Inflation has come down substantially from the post-pandemic surge that prompted aggressive tightening in 2022, but it has not returned decisively to target. Consumer prices rose 2.9% in the 12 months through August, the fastest pace since January and still above the Fed’s goal. Despite that, the labor market has deteriorated, with payroll gains described as meagre in July and August and a notable payroll loss in June — the first monthly decline since 2020.

"It really comes down to what we've seen in the jobs market — the deterioration that we've seen over the past few months," said Sarah House, senior economist at Wells Fargo. Wells Fargo projects a total reduction of 0.75 percentage point by year-end. Several Fed officials have signaled for months that they expected to lower borrowing costs this year; at the last policy meeting two board members voted in favor of a cut, though they were outvoted by colleagues concerned about an inflation rebound.

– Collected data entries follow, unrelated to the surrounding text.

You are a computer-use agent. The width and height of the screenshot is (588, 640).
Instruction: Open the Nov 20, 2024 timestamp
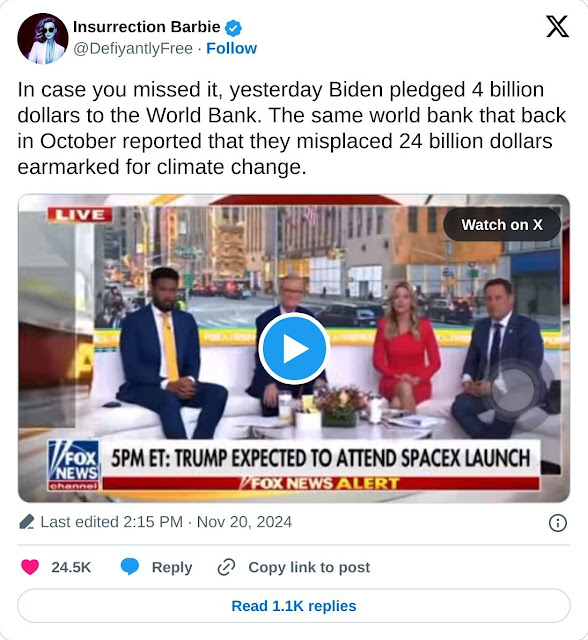[x=244, y=522]
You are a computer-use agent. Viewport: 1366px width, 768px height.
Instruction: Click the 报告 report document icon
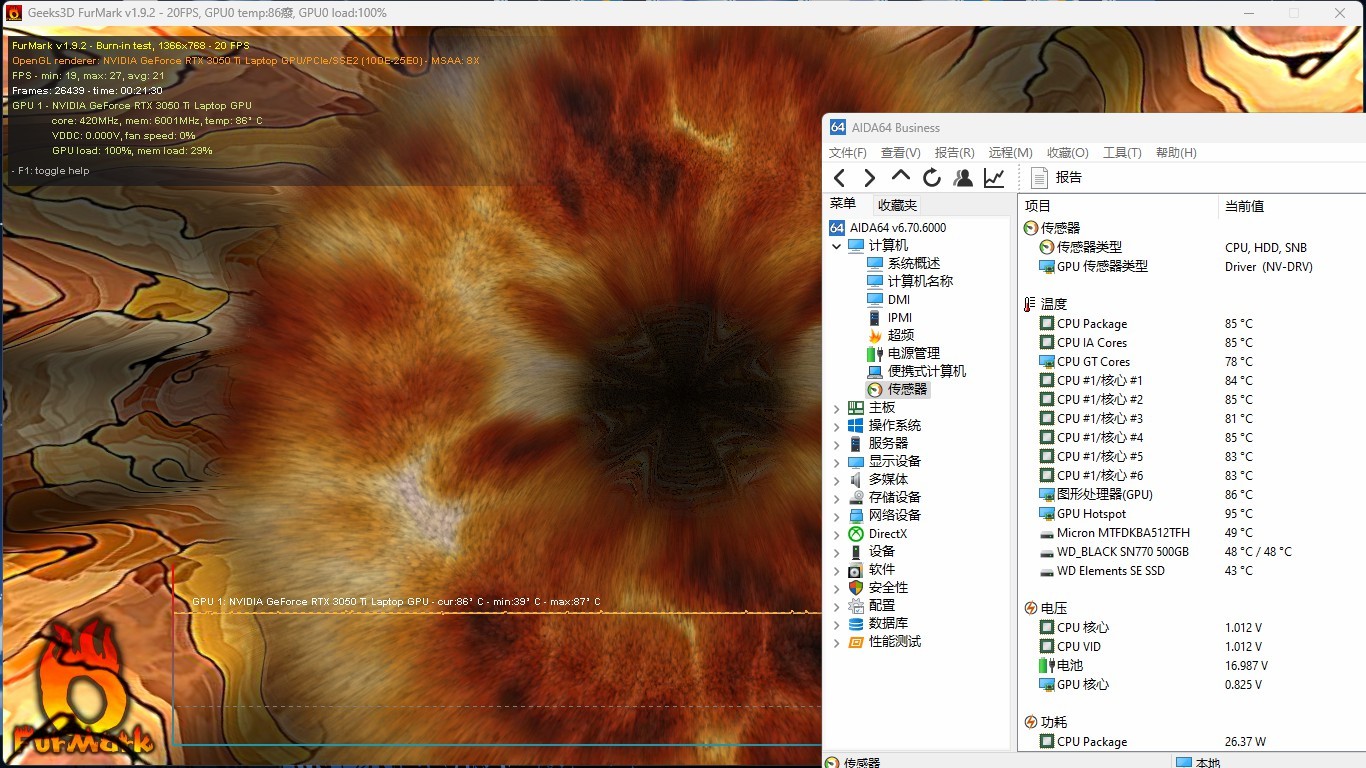1039,178
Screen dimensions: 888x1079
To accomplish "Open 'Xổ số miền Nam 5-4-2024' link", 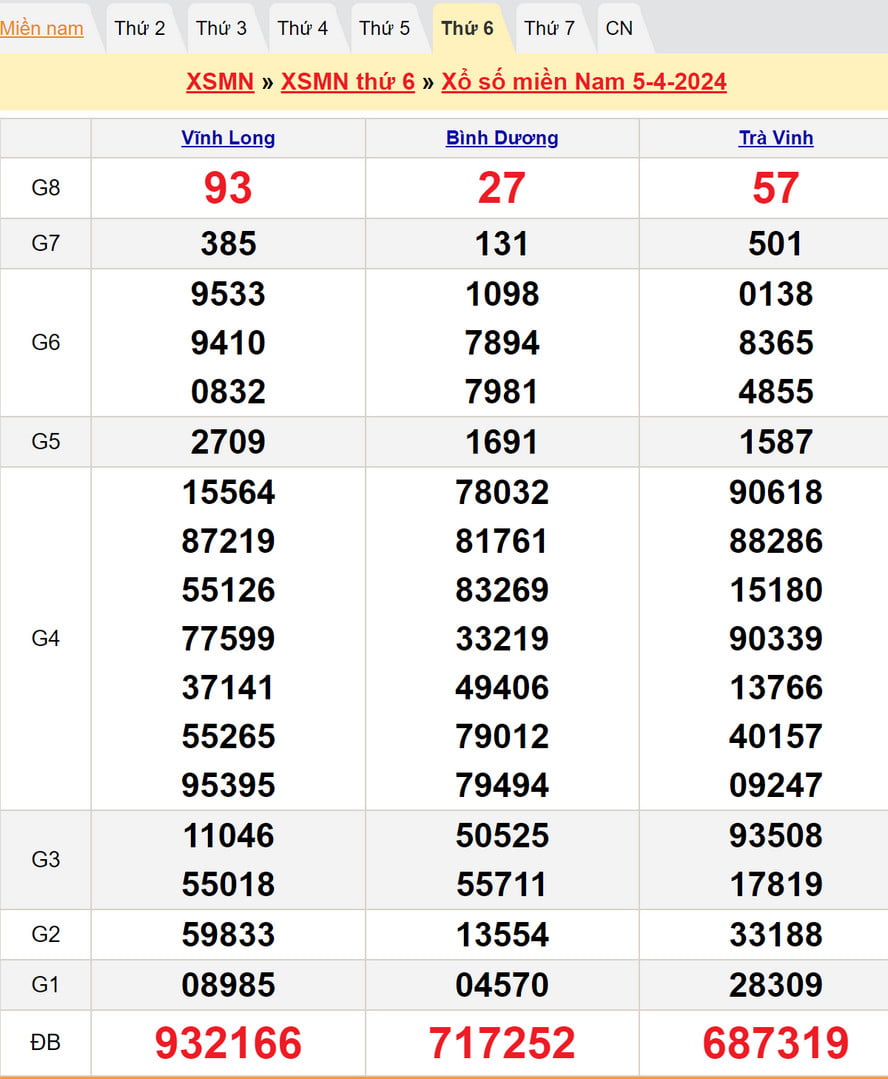I will coord(583,82).
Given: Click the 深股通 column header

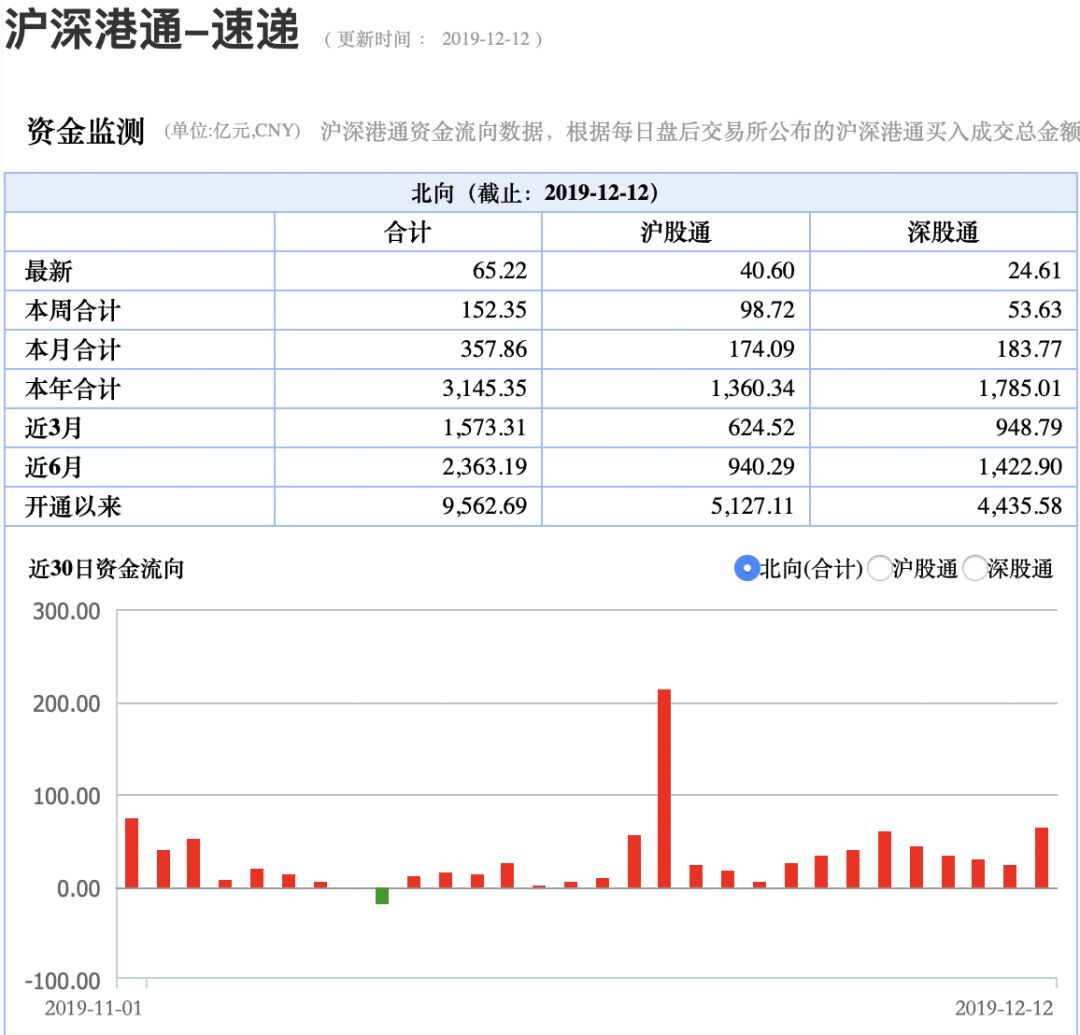Looking at the screenshot, I should (943, 232).
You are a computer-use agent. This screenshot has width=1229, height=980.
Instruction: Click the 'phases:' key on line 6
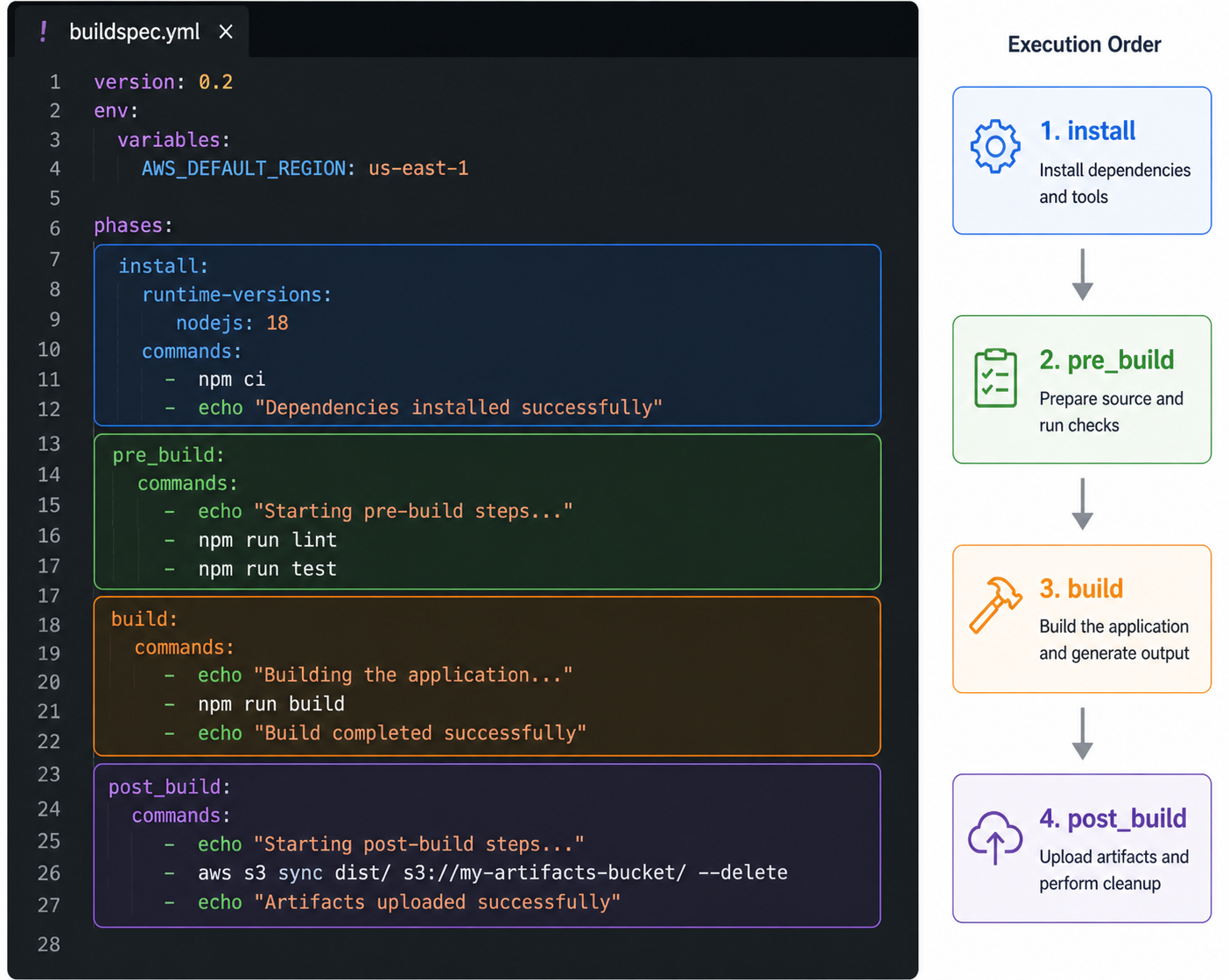133,225
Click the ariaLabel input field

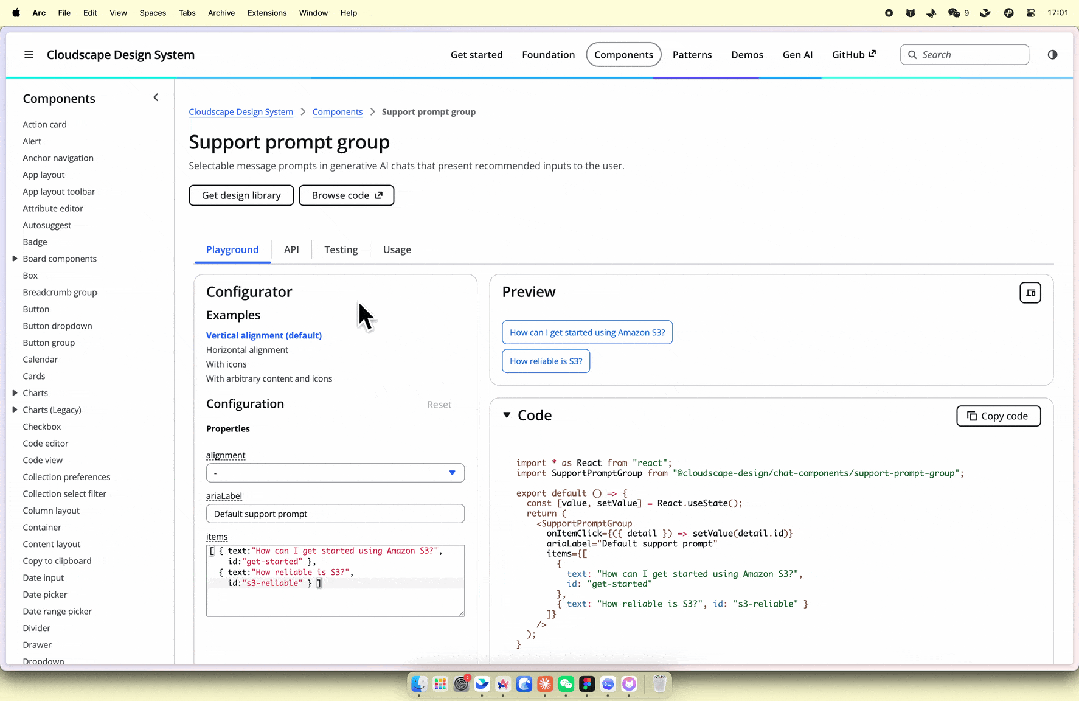335,514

Financial markets have priced in the 25-basis-point move and expect additional easing in the months ahead. A cut to 4%–4.25% would mark the policy rate’s lowest level since late 2022 and follows a global pattern in which other central banks, including those in the U.K., Europe and Canada, have already begun to ease.

The decision is occurring against a backdrop of intense political pressure from President Donald Trump, who has repeatedly criticized the Fed for keeping rates high and publicly urged much larger reductions. Trump has used social media to lambaste Fed Chair Jerome Powell and demanded cuts to rates he says should be as low as 1%.

The White House has taken more direct steps as well: the president recently moved to appoint Stephen Miran, his nominee for chair of the Council of Economic Advisers, to a vacancy on the Federal Reserve Board in time for this week’s meeting. The administration has also threatened disciplinary action against Powell and is engaged in a legal dispute over efforts to remove board member Lisa Cook. Critics say the actions amount to an unprecedented challenge to the Fed’s independence; Fed officials have emphasized the central bank’s mandate to make decisions based on economic data.

Analysts note, however, that the move toward easing would likely have occurred independent of political pressure. "The president's jawboning of the Fed to lower rates I think has had zero impact whatsoever," said Art Hogan, chief market strategist at B. Riley Wealth, adding that the administration’s policies are among the economic developments influencing activity.

Policymakers must balance the competing risks of higher inflation and a weakening labor market. Inflation that fails to recede could force the Fed to reverse course and raise rates again, a scenario some officials feared at recent meetings. Conversely, failing to ease policy as hiring slows could push the economy toward a sharper downturn.

Markets and economists will focus on the Fed’s statement and any changes in the tone of its forward guidance, including updated projections from policymakers. Traders will also parse upcoming economic data for signs the labor market’s slowdown is cooling inflation or presages broader weakness.

Investors, businesses and borrowers can expect the immediate effect of a cut to be lower short-term borrowing costs, though the pace and size of future reductions will determine the broader impact on mortgages, corporate lending and consumer credit. Fed officials have signaled openness to further easing if economic indicators continue to point to softer hiring and slower wage growth.

Wednesday’s move, if announced as expected, will mark a pivotal turn in U.S. monetary policy from the aggressive tightening of 2022 and 2023 to a more accommodative stance driven by recent labor market weakness and a cautious assessment of inflation risks.